Texto de origem ▸

1.
Ciências de Referência
Todos as definições genéricas sobre
ciência continuam a repetir invariavelmente conceitos extraídos das
denominadas ciências experimentais, entre as quais se destaca a
física. Quando no século XVII a física se tornou numa ciência
experimental, os seus métodos tornaram-se o padrão para as
restantes ciências. No século XIX, o positivismo consagra esta
concepção. Os conhecimentos da física são
considerados como proposições sobre a totalidade da
natureza. Muitas vezes proclama-se que uma verdadeira filosofia
deve ser uma ciência natural. Esta concepção encontra-se totalmente
ultrapassada.
O grande objectivo das ciências
experimentais é dar por meio de conceitos apropriados e deduzidos da
experiência, uma representação mental dos processos que
objectivamente se desenrolam na natureza.
2.A Importância do Método na Ciência
A objectividade do conhecimento científico
é desde o século XVI, associado ao rigor do método de
investigação utilizado. Nas ciências experimentais, o método
assenta, em termos correntes, em quatro fases fundamentais:
Observação, Hipótese, Experimentação e Formulação de leis:.

Conjunto de tarefas ▸
[a] Reescreva em forma de lista o parágrafo do texto sobre ciência que começa com "Todos as definições genéricas sobre ciência", mantendo os fatos principais.
[b] Cite o trecho do texto sobre ciência que começa nas palavras "Ciências de Referência" e termina depois de "ultrapassada.".

Material apresentado ▸
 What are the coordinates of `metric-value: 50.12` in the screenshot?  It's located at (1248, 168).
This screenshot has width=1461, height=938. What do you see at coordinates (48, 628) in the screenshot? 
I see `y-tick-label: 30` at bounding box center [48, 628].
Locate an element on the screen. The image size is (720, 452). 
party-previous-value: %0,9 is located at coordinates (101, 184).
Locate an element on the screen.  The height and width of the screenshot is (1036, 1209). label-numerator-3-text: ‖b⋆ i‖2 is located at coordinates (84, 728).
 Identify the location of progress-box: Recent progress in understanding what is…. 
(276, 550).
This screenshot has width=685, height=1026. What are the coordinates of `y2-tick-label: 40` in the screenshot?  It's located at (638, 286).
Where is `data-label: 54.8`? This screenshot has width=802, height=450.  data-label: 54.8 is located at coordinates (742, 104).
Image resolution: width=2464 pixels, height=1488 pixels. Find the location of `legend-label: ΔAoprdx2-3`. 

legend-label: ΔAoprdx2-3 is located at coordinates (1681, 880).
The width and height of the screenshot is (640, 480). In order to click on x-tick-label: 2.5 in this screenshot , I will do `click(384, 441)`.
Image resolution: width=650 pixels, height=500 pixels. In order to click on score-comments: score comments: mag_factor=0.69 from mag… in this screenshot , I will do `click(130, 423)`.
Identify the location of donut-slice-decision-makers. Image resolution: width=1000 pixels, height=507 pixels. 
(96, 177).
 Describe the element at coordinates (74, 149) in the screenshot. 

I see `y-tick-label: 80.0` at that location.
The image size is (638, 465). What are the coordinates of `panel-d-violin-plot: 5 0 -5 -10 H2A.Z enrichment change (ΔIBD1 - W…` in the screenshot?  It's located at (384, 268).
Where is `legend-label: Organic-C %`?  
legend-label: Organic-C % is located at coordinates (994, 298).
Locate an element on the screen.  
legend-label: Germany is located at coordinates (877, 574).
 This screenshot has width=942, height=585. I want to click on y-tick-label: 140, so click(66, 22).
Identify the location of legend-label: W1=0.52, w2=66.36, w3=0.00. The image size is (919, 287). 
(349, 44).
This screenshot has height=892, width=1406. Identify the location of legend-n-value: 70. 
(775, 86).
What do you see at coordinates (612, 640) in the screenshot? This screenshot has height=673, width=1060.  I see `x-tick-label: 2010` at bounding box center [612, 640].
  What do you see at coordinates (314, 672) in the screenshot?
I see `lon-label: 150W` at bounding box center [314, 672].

Respostas às tarefas ▸
[a]
- As definições genéricas de ciência repetem conceitos das ciências experimentais, sobretudo da física.
- No século XVII, a física tornou-se uma ciência experimental, e os seus métodos passaram a ser o padrão para as restantes ciências.
- No século XIX, o positivismo consagrou esta concepção.
- Os conhecimentos da física são considerados proposições sobre a totalidade da natureza, e muitas vezes proclama-se que uma verdadeira filosofia deve ser uma ciência natural.
- Esta concepção está totalmente ultrapassada.

[b]
Ciências de Referência
Todos as definições genéricas sobre
ciência continuam a repetir invariavelmente conceitos extraídos das
denominadas ciências experimentais, entre as quais se destaca a
física. Quando no século XVII a física se tornou numa ciência
experimental, os seus métodos tornaram-se o padrão para as
restantes ciências. No século XIX, o positivismo consagra esta
concepção. Os conhecimentos da física são
considerados como proposições sobre a totalidade da
natureza. Muitas vezes proclama-se que uma verdadeira filosofia
deve ser uma ciência natural. Esta concepção encontra-se totalmente
ultrapassada.